### Exercise brief
For each line in the material below that holds "computer", copy that line.

### Data to use
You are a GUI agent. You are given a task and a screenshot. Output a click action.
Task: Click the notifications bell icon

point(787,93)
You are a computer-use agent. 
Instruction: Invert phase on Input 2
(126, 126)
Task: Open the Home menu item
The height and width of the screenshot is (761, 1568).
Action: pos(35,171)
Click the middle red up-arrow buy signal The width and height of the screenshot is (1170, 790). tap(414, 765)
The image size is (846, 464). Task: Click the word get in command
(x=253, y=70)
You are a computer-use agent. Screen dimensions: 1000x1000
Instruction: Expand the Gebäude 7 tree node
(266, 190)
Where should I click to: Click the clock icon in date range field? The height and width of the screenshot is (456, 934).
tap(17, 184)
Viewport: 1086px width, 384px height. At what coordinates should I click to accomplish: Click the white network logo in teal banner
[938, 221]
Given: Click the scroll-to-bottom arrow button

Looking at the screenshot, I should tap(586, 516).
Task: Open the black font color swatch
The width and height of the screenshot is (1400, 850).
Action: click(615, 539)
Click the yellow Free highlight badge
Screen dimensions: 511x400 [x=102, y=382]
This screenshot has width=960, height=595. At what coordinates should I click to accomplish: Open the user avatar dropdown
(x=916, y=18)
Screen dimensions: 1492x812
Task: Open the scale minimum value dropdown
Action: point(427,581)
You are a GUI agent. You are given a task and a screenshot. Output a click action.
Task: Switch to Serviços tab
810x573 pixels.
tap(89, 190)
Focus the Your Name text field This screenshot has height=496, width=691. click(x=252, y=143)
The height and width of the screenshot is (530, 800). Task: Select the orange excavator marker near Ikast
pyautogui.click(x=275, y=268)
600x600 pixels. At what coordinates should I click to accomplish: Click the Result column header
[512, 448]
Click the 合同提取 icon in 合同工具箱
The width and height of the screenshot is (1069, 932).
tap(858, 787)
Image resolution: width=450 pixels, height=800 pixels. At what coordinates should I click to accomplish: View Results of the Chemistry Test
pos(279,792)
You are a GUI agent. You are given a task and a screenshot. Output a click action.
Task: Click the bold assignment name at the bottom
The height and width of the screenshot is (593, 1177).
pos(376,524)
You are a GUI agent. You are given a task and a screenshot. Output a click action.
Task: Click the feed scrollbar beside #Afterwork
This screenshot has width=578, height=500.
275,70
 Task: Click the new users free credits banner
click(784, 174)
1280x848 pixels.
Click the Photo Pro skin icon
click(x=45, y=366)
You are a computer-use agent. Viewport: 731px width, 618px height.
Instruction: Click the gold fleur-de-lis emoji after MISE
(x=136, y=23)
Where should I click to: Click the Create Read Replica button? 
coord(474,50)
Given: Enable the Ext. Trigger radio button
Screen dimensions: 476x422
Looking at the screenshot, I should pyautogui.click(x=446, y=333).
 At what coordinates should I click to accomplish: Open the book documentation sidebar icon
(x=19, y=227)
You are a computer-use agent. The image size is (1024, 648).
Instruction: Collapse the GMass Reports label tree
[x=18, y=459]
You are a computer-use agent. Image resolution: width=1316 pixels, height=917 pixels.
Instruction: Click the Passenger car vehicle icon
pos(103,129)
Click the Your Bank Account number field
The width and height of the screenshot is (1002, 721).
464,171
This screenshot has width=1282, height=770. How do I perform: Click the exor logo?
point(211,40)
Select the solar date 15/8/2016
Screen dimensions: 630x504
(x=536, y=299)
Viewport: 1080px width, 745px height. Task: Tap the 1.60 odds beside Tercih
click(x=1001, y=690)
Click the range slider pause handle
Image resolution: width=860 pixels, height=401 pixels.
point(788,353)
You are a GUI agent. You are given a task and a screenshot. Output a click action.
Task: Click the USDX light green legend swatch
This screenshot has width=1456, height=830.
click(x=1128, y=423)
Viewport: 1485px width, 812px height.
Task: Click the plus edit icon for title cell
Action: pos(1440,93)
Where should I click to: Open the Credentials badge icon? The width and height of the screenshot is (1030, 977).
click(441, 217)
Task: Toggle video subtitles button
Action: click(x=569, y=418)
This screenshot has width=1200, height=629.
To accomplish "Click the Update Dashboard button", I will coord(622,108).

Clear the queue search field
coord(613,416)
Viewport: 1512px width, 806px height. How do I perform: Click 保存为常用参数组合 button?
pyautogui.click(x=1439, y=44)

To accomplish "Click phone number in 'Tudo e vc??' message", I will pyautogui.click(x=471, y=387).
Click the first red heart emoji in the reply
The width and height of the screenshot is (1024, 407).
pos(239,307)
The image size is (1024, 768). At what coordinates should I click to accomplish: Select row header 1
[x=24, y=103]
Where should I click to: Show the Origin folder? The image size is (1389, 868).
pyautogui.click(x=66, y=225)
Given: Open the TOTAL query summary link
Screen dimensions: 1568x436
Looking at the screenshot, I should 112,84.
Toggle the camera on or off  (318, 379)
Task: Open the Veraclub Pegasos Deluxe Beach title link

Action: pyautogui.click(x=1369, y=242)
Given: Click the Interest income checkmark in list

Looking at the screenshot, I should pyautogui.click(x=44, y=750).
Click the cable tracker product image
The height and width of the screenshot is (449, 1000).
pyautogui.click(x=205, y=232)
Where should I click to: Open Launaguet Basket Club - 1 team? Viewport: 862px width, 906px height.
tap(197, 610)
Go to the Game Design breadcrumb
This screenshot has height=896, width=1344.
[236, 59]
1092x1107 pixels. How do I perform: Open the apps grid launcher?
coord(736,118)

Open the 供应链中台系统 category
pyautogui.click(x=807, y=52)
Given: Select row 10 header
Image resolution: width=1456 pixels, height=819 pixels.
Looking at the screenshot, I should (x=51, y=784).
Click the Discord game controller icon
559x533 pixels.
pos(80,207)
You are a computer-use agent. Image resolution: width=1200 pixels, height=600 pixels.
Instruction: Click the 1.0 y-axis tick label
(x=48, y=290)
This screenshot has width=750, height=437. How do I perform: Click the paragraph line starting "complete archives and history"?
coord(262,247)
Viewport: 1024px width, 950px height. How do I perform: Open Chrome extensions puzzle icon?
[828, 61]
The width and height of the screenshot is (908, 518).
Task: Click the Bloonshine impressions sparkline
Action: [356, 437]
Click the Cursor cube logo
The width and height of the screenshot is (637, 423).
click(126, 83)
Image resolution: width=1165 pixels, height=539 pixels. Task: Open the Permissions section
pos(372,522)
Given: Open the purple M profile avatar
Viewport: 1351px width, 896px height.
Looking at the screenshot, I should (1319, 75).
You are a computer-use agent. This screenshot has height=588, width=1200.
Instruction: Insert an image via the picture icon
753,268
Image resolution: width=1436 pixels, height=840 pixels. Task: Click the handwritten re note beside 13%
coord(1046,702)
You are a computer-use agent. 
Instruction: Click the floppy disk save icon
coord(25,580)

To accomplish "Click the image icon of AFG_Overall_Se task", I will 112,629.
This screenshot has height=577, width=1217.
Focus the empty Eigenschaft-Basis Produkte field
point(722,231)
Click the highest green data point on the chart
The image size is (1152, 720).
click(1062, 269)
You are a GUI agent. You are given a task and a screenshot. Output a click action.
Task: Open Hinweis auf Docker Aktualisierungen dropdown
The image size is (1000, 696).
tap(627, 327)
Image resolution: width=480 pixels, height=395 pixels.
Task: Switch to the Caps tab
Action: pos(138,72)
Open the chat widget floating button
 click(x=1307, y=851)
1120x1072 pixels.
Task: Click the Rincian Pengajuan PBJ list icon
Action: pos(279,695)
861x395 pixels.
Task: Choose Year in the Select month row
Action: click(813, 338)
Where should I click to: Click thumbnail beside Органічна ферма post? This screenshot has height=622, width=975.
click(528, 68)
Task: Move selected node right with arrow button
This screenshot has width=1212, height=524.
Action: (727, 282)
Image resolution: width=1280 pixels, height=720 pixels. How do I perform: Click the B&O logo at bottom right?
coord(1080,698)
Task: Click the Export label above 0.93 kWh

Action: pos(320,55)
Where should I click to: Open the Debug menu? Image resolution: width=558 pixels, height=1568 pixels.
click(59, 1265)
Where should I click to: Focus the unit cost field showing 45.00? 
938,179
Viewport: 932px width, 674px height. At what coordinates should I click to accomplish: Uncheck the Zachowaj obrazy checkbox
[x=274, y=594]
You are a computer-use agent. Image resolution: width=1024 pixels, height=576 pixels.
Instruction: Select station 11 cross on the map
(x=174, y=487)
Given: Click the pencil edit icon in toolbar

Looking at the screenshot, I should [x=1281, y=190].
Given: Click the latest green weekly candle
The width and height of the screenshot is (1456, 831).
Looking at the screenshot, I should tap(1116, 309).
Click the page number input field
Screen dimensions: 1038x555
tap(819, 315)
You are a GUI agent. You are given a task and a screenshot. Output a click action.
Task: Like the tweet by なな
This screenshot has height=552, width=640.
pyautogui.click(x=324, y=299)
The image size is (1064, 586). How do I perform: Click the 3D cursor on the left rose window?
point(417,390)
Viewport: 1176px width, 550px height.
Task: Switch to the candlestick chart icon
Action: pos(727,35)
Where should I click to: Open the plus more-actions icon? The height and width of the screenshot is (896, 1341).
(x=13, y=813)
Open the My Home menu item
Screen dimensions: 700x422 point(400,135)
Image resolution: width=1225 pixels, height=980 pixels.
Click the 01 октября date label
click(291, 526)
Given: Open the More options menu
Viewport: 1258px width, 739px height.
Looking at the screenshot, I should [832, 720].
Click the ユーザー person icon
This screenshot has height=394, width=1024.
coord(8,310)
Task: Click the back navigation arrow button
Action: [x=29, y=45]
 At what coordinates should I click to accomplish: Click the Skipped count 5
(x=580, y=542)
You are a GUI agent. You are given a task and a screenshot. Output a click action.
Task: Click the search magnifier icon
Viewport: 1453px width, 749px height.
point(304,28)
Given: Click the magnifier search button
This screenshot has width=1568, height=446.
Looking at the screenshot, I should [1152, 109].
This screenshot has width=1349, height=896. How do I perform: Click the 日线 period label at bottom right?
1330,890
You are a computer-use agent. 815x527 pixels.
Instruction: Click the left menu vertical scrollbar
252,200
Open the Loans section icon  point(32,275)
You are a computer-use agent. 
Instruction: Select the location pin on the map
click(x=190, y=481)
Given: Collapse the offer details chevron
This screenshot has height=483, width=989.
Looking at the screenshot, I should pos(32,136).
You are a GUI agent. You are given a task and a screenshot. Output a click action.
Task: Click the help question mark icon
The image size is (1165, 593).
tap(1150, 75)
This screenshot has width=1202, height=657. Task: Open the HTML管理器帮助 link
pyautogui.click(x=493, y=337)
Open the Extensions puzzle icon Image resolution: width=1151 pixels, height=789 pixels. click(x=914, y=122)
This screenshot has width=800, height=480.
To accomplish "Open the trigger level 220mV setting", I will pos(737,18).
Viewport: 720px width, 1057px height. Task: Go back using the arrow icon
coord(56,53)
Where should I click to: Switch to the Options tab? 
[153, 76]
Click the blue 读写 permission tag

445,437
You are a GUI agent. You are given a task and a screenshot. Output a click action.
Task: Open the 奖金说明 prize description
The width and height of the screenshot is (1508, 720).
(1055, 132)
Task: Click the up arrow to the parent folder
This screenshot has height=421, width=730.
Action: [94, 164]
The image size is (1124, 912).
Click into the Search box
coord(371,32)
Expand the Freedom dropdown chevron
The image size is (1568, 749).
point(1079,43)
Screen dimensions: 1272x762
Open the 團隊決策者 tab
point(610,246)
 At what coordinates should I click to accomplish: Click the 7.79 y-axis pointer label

### Expected answer
You are a computer-use agent. 
You are a computer-use agent. Screen dimensions: 1000x1000
You are a computer-use agent. Viewport: 731px width, 618px height.
You are a computer-use agent. The image size is (1024, 648).
You are a computer-use agent. Image resolution: width=1316 pixels, height=917 pixels.
You are a computer-use agent. Image resolution: width=1200 pixels, height=600 pixels.
You are a computer-use agent. This screenshot has height=588, width=1200.
You are a computer-use agent. 
You are a computer-use agent. Image resolution: width=1024 pixels, height=576 pixels.
You are a computer-use agent. 815x527 pixels.
You are a computer-use agent. 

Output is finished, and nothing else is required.